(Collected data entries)
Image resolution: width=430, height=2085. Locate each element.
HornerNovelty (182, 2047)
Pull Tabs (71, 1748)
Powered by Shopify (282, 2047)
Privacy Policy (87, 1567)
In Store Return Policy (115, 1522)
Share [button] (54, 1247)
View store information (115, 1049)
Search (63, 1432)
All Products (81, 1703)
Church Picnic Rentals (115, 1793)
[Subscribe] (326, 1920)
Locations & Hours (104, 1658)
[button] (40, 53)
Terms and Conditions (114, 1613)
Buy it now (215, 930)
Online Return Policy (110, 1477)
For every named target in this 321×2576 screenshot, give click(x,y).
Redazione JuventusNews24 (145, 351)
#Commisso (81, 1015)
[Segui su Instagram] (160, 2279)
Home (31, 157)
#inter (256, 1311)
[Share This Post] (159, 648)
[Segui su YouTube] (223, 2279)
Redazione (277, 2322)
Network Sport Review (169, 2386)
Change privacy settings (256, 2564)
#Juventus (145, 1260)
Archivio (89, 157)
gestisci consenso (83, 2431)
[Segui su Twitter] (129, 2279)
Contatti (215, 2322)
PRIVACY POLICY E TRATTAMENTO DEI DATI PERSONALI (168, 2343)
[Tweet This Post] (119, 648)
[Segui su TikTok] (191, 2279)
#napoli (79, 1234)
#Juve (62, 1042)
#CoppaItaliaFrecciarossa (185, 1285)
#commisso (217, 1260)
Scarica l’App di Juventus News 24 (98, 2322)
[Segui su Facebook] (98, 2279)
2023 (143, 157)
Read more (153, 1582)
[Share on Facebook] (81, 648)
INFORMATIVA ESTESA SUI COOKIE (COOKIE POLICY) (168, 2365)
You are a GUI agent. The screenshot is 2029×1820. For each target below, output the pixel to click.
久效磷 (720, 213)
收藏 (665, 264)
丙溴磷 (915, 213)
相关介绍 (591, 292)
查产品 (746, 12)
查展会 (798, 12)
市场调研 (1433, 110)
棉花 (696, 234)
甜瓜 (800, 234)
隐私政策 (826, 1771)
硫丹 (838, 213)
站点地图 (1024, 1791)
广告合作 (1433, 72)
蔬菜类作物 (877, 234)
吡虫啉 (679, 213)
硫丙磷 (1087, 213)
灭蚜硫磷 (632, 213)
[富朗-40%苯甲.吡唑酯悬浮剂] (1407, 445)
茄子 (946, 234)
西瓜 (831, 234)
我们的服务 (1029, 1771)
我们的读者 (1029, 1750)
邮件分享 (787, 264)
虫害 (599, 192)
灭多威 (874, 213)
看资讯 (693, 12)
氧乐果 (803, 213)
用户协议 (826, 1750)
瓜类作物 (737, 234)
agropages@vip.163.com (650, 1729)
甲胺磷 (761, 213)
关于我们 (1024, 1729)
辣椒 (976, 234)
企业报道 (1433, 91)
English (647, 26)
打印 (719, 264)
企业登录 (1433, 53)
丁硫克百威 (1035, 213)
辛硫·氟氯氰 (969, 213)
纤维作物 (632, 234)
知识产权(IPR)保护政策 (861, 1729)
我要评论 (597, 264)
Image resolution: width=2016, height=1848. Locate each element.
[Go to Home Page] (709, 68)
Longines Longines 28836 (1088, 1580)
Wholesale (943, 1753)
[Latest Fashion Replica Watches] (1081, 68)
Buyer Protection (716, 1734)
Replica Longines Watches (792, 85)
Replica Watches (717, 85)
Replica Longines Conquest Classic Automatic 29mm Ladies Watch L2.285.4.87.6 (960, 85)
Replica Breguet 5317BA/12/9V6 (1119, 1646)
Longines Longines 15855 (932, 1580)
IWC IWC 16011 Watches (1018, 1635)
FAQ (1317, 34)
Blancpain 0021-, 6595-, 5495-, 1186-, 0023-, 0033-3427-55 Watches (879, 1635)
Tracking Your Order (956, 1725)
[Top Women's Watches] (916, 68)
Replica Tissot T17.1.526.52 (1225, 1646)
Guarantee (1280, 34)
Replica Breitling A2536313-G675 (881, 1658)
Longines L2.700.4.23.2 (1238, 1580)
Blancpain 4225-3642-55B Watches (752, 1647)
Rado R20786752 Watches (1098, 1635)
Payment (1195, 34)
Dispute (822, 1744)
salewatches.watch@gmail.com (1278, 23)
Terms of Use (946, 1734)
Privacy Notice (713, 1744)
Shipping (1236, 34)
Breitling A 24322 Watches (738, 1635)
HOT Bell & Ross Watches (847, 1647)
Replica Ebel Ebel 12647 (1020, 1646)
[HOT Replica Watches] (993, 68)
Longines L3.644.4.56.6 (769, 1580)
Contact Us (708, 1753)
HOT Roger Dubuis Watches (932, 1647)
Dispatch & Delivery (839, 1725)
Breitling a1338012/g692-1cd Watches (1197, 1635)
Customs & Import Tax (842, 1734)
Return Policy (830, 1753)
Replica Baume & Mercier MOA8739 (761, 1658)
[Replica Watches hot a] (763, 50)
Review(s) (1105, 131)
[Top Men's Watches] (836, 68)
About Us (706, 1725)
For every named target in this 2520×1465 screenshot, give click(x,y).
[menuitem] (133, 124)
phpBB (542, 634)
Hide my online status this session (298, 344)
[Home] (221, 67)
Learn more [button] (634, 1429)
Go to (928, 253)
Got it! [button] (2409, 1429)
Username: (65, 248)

Work instruction
The response should be an exact copy of every line above.

Answer section
Image resolution: width=430, height=2085. Locate each element.
HornerNovelty (182, 2047)
Pull Tabs (71, 1748)
Powered by Shopify (282, 2047)
Privacy Policy (87, 1567)
In Store Return Policy (115, 1522)
Share [button] (54, 1247)
View store information (115, 1049)
Search (63, 1432)
All Products (81, 1703)
Church Picnic Rentals (115, 1793)
[Subscribe] (326, 1920)
Locations & Hours (104, 1658)
[button] (40, 53)
Terms and Conditions (114, 1613)
Buy it now (215, 930)
Online Return Policy (110, 1477)
For every named target in this 321×2576 screenshot, give click(x,y).
Redazione JuventusNews24 (145, 351)
#Commisso (81, 1015)
[Segui su Instagram] (160, 2279)
Home (31, 157)
#inter (256, 1311)
[Share This Post] (159, 648)
[Segui su YouTube] (223, 2279)
Redazione (277, 2322)
Network Sport Review (169, 2386)
Change privacy settings (256, 2564)
#Juventus (145, 1260)
Archivio (89, 157)
gestisci consenso (83, 2431)
[Segui su Twitter] (129, 2279)
Contatti (215, 2322)
PRIVACY POLICY E TRATTAMENTO DEI DATI PERSONALI (168, 2343)
[Tweet This Post] (119, 648)
[Segui su TikTok] (191, 2279)
#napoli (79, 1234)
#Juve (62, 1042)
#CoppaItaliaFrecciarossa (185, 1285)
#commisso (217, 1260)
Scarica l’App di Juventus News 24 (98, 2322)
[Segui su Facebook] (98, 2279)
2023 (143, 157)
Read more (153, 1582)
[Share on Facebook] (81, 648)
INFORMATIVA ESTESA SUI COOKIE (COOKIE POLICY) (168, 2365)
You are a GUI agent. The screenshot is 2029×1820. For each target below, output the pixel to click.
久效磷 (720, 213)
收藏 (665, 264)
丙溴磷 (915, 213)
相关介绍 (591, 292)
查产品 (746, 12)
查展会 (798, 12)
市场调研 (1433, 110)
棉花 (696, 234)
甜瓜 (800, 234)
隐私政策 (826, 1771)
硫丹 (838, 213)
站点地图 (1024, 1791)
广告合作 (1433, 72)
蔬菜类作物 (877, 234)
吡虫啉 (679, 213)
硫丙磷 (1087, 213)
灭蚜硫磷 (632, 213)
[富朗-40%苯甲.吡唑酯悬浮剂] (1407, 445)
茄子 (946, 234)
西瓜 (831, 234)
我们的服务 (1029, 1771)
我们的读者 (1029, 1750)
邮件分享 (787, 264)
虫害 (599, 192)
灭多威 (874, 213)
看资讯 (693, 12)
氧乐果 (803, 213)
用户协议 (826, 1750)
瓜类作物 (737, 234)
agropages@vip.163.com (650, 1729)
甲胺磷 (761, 213)
关于我们 (1024, 1729)
辣椒 (976, 234)
企业报道 (1433, 91)
English (647, 26)
打印 (719, 264)
企业登录 (1433, 53)
丁硫克百威 (1035, 213)
辛硫·氟氯氰 (969, 213)
纤维作物 (632, 234)
知识产权(IPR)保护政策 (861, 1729)
我要评论 (597, 264)
Image resolution: width=2016, height=1848. Locate each element.
[Go to Home Page] (709, 68)
Longines Longines 28836 (1088, 1580)
Wholesale (943, 1753)
[Latest Fashion Replica Watches] (1081, 68)
Buyer Protection (716, 1734)
Replica Longines Watches (792, 85)
Replica Watches (717, 85)
Replica Longines Conquest Classic Automatic 29mm Ladies Watch L2.285.4.87.6 (960, 85)
Replica Breguet 5317BA/12/9V6 (1119, 1646)
Longines Longines 15855 (932, 1580)
IWC IWC 16011 Watches (1018, 1635)
FAQ (1317, 34)
Blancpain 0021-, 6595-, 5495-, 1186-, 0023-, 0033-3427-55 Watches (879, 1635)
Tracking Your Order (956, 1725)
[Top Women's Watches] (916, 68)
Replica Tissot T17.1.526.52 (1225, 1646)
Guarantee (1280, 34)
Replica Breitling A2536313-G675 (881, 1658)
Longines L2.700.4.23.2 (1238, 1580)
Blancpain 4225-3642-55B Watches (752, 1647)
Rado R20786752 Watches (1098, 1635)
Payment (1195, 34)
Dispute (822, 1744)
salewatches.watch@gmail.com (1278, 23)
Terms of Use (946, 1734)
Privacy Notice (713, 1744)
Shipping (1236, 34)
Breitling A 24322 Watches (738, 1635)
HOT Bell & Ross Watches (847, 1647)
Replica Ebel Ebel 12647 (1020, 1646)
[HOT Replica Watches] (993, 68)
Longines L3.644.4.56.6 (769, 1580)
Contact Us (708, 1753)
HOT Roger Dubuis Watches (932, 1647)
Dispatch & Delivery (839, 1725)
Breitling a1338012/g692-1cd Watches (1197, 1635)
Customs & Import Tax (842, 1734)
Return Policy (830, 1753)
Replica Baume & Mercier MOA8739 (761, 1658)
[Replica Watches hot a] (763, 50)
Review(s) (1105, 131)
[Top Men's Watches] (836, 68)
About Us (706, 1725)
For every named target in this 2520×1465 screenshot, give click(x,y).
[menuitem] (133, 124)
phpBB (542, 634)
Hide my online status this session (298, 344)
[Home] (221, 67)
Learn more [button] (634, 1429)
Go to (928, 253)
Got it! [button] (2409, 1429)
Username: (65, 248)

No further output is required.